Would you please give the entries again word for word, with no images in your copy?

==== Data provided ====

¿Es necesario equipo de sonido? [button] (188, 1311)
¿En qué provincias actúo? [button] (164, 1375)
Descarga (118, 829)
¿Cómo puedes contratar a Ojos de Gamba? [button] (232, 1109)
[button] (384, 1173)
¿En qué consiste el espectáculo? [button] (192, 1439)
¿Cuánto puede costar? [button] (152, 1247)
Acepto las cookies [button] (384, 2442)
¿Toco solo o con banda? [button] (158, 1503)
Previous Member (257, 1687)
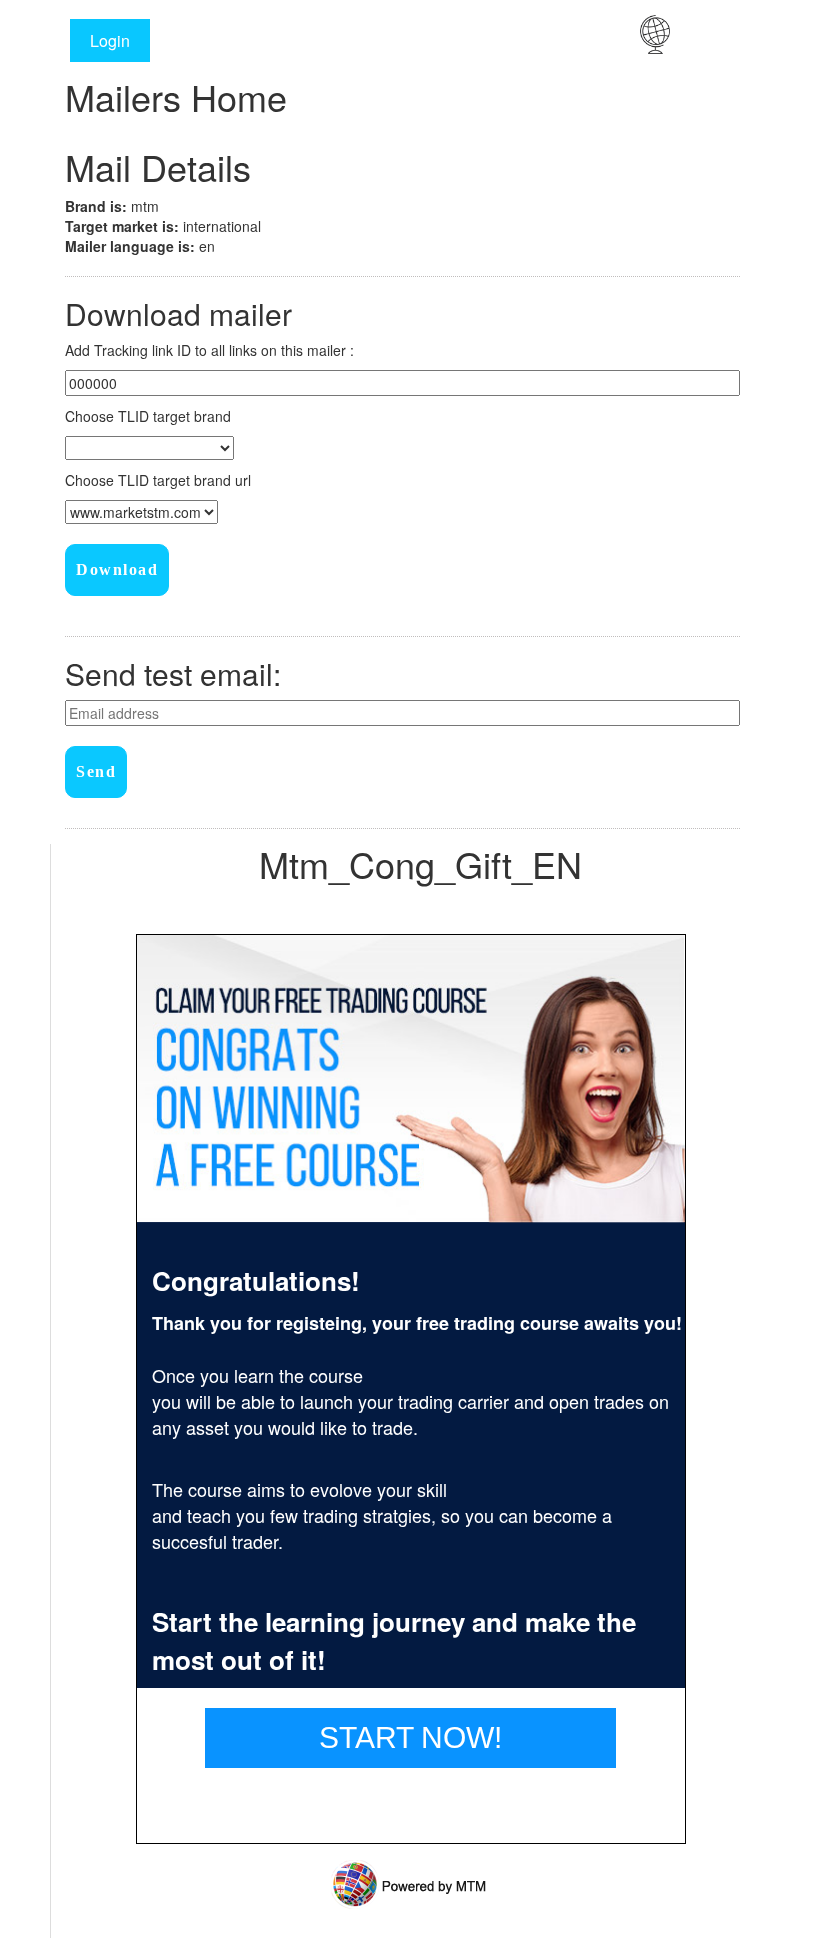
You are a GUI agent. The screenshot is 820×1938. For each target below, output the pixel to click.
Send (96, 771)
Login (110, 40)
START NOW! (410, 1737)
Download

====

* **Task result**:
¿Es necesario equipo de sonido? [button] (188, 1311)
¿En qué provincias actúo? [button] (164, 1375)
Descarga (118, 829)
¿Cómo puedes contratar a Ojos de Gamba? [button] (232, 1109)
[button] (384, 1173)
¿En qué consiste el espectáculo? [button] (192, 1439)
¿Cuánto puede costar? [button] (152, 1247)
Acepto las cookies [button] (384, 2442)
¿Toco solo o con banda? [button] (158, 1503)
Previous Member (257, 1687)
You are a GUI agent. The screenshot is 820×1938. For each target below, output the pixel to click.
Send (96, 771)
Login (110, 40)
START NOW! (410, 1737)
Download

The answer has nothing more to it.